Oyun tek bir mekânda, Pasifik Okyanusu kıyısında bir barda geçmekte. En ince detayına kadar işlenmiş bir bar karşılıyor bizi dekor olarak. Dekor, kostüm tam olarak 70’li yılların Amerika’sı: Eski bira markalarının afişleri, ekose desenli masa örtüleri, müzik kutusu, bandanalar, bol gömlekler…  Oyun boyunca o dönemde Amerikan toplumunun yaşadığı ekonomik, sosyal ve kültürel çelişkileri kusurlu karakterlerin toplum içinde verdikleri  varoluş mücadelesi ile net bir şekilde gözlemek mümkün. Oyun karakterlerinin her biri -Leona Dawson, Doktor, Violet, Bill, Steve, Monk, Quentin ve  Boby- çevresindeki koşullardan dolayı yara almış ya da dışlanmış, zayıf kişiler. Bu yüzden de oyun süresince hepsinin kendini anlattığı birer monoloğu var. Bu kişiler hayatın gerçekliğine çarparak defalarca kırılmış ve kırılmaya devam etmektedirler.

Tiyatro tarihi üzerinde Tennessee Williams eserlerinin realizme yeni bir boyut kazandırdığı söylenir hep. Bilkent Üniversitesi Tiyatro Bölümü son sınıf öğrencilerinin performanslarını izlerken bu yeni boyutu oyunculuklarıyla sahneye çok iyi aktardıkları kanaatindeyim. Eric Morris’in “No Acting Please” (Türkçesi Rol Yapmayın Lütfen) kitabını getiriyor aklıma oyundaki her saniye. Sahnedeki bütünsel eylem akışı bir an bile bozulmuyor, her şey o kadar doğal o kadar olması gerektiği gibi gelişiyor ki kendimi bir an Nuri Bilge Ceylan filminin içinde yanı başımdaki olayları izler gibi hissediyorum. Bu bakış açısı, oyun yazarı Tennessee Williams ile Bilkent Tiyatro’nun sağladığı “yenilikçi” eğitim anlayışının birleşmesinden oluşsa gerek. Çünkü gerçekten Ankara’da izleyebileceğim herhangi bir oyundan farklı bir şey seyrettiğimi fark ederek izliyorum her sahneyi.
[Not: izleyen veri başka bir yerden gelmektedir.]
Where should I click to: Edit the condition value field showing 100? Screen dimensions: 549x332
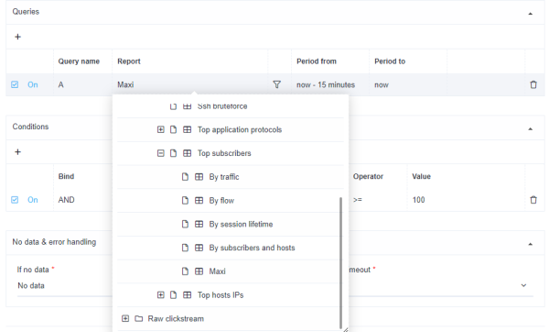tap(466, 200)
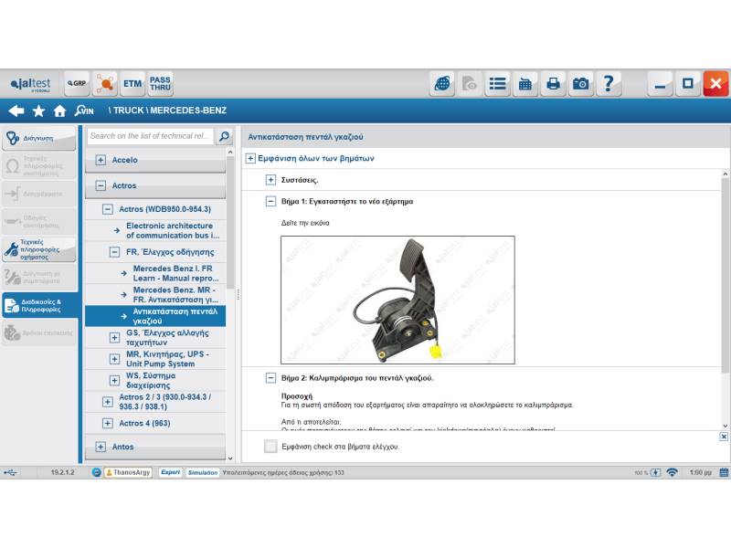The width and height of the screenshot is (731, 548).
Task: Open the ETM tool
Action: (132, 84)
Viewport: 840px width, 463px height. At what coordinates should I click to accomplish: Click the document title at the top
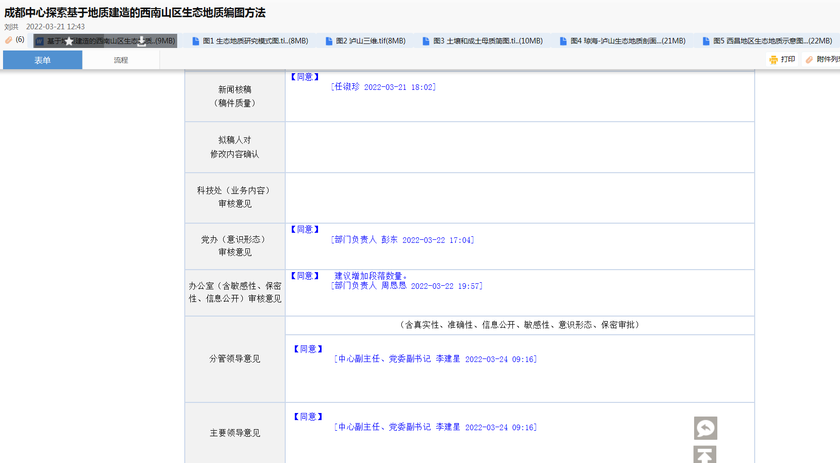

Kalıplaşmış reji ve oyunculuk anlayışlarından uzak; daha yeni, daha deneysel, daha cesaretli, daha gerçek yaşamdan, daha bizden bir şeyler… Sahnedeki gerçekliğin de gerçekçi oyunculuğun da  görüntüde değil insanların iç dünyalarında, sosyal gerçeklikte olduğunu oyun boyunca hissettiyor bu anlayış. Bu noktada Tiyatro Bölümü son sınıf öğrencilerinin hakkını yiyemeyeceğim, her biri kendilerine verilen görevin altından layığıyla kalkıyor. Yeni bir yaklaşım denemek iyi veya kötü sanıyorum ki her zaman takdiri hak eder. Çok büyük bir keyifle izlediğim oyunlardan biri olarak hafızama kazınacağından eminim.

Oyunda çok fazla müzik yok. Dramaturjik anlamda metnin getirmiş olduğu ve Leona karakterinin oyun sırasında dinleyerek sakinleştiği parça Jascha Heifetz’in Tchaikovsky kaydı Serenade Melancholique‘i saymazsak. Oyundaki doğal yaşamın gerçekliği içinde oyunla uyumunun olduğu düşünülen herhangi bir müzik koyulmamasının reji tarafından yapılan bilinçli bir tercih olduğunu düşünüyorum ki dış mekân sesleri -oyun boyunca kulağıma gelen okyanus dalgaları, araba sesi, bardan dışarıya çıkıldığında net anlaşılmayan insani uğultular vb- beni yeterince sanki yanı başımda şahit olduğum bir olayı izliyormuş hissine sokuyor. Az sözlü, bol susmalı, müziksiz gerçek bir an.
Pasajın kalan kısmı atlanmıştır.